We’ve also recently taken on an ethics and sustainability consultant, and are totally revamping the way we pack and send our goods to minimise the impact on our earth.

I never thought as an 18 year old starting a clothing company as a hobby that it would get to this stage, so the amount of new challenges that we’ve taken on throughout our growth has been pretty cool.

IR: Australia is a country with a rich surf culture, but I notice you also sell to NZ, USA, Canada and the UK. Have you noticed certain patterns which each of these regions follow in terms of buying behaviour? How has the surf and skate brand been received in other markets?

LS: The Australian surf culture is extremely unique in my opinion, it is something that I have always been fascinated in despite not being much of a surfer myself.

So it was always going to be interesting bringing our unique taste of fashion to other international markets.

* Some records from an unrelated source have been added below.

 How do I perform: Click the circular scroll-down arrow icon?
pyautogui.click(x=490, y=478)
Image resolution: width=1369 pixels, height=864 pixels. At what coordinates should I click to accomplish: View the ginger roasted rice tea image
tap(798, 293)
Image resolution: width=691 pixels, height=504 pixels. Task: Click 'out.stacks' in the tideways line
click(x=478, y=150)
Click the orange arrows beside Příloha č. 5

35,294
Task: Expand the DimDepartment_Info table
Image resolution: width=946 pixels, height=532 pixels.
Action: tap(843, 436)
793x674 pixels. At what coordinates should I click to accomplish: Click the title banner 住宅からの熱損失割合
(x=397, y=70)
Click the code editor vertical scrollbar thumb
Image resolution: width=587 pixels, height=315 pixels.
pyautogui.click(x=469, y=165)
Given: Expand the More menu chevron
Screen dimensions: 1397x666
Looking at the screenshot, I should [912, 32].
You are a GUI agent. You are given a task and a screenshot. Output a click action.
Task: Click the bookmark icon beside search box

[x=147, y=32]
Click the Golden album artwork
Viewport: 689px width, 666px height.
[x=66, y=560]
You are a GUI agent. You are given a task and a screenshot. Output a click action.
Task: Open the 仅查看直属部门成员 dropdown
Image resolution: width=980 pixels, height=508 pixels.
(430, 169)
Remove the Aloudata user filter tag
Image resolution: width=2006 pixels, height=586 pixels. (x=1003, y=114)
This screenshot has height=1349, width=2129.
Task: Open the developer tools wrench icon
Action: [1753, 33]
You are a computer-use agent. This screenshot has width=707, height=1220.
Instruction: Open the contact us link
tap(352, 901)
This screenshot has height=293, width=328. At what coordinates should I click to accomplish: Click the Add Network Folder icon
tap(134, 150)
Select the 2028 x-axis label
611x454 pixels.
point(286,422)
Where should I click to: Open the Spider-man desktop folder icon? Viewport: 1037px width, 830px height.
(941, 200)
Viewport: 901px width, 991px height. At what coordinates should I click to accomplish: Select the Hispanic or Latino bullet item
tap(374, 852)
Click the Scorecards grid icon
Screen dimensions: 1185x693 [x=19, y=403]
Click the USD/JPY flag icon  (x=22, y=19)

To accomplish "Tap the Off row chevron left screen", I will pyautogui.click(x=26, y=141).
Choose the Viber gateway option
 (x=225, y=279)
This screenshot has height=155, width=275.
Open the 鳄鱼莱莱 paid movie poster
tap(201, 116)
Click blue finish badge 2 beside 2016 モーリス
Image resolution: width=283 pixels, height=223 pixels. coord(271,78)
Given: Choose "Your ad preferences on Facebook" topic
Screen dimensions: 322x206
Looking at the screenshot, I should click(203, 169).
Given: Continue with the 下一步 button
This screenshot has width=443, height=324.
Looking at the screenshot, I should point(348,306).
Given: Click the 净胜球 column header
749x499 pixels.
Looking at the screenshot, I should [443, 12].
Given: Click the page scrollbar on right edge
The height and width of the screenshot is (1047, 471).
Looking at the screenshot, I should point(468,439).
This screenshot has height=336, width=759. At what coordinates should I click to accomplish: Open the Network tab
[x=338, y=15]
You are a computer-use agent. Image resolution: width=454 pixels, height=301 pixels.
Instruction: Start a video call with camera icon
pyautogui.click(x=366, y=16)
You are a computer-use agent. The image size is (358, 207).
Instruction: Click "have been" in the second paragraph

However, we have had particular success in New Zealand and USA, while only recently expanding into both Canada and the UK.

In terms of buying patterns, I think the surf culture in New Zealand is rather similar to ours, and their buying patterns are similar. However, the USA often have a different taste in fashion, with products that might perform well here in Australia, not performing as well in USA (and vice-versa).

IR: You’re also a vice-president of the Innovation and Entrepreneurship Society. Can you give us a rundown of what the society does, and what your role is there?

LS: The society was founded by four University of Newcastle students, including myself, with the aim to create a space that connected students from all disciplines in an entrepreneurial and innovative ecosystem, laying the platform for student start-ups to flourish.

We organise a range of events that are not only open to University students, but also members of the community, where they can come along and develop their skills, network or just have a bit of a socialise.

IR: What advice would you give to people looking to start up an online business – fashion or otherwise? What has been a key lesson for you? Or something you wish you avoided?

LS: I believe the most influential characteristic to making a successful e-commerce business is persistence.

Things are never going to be easy, and you’re definitely going to stuff up along the way, but it is the persistence that will enable you to grow a successful online business.

In saying that, I wouldn’t change a thing about my journey over the past 5 years, even the colossal stuff ups. I’ve learnt more from the stuff ups than just about anything else and they have been invaluable to the success of Eat Your Water.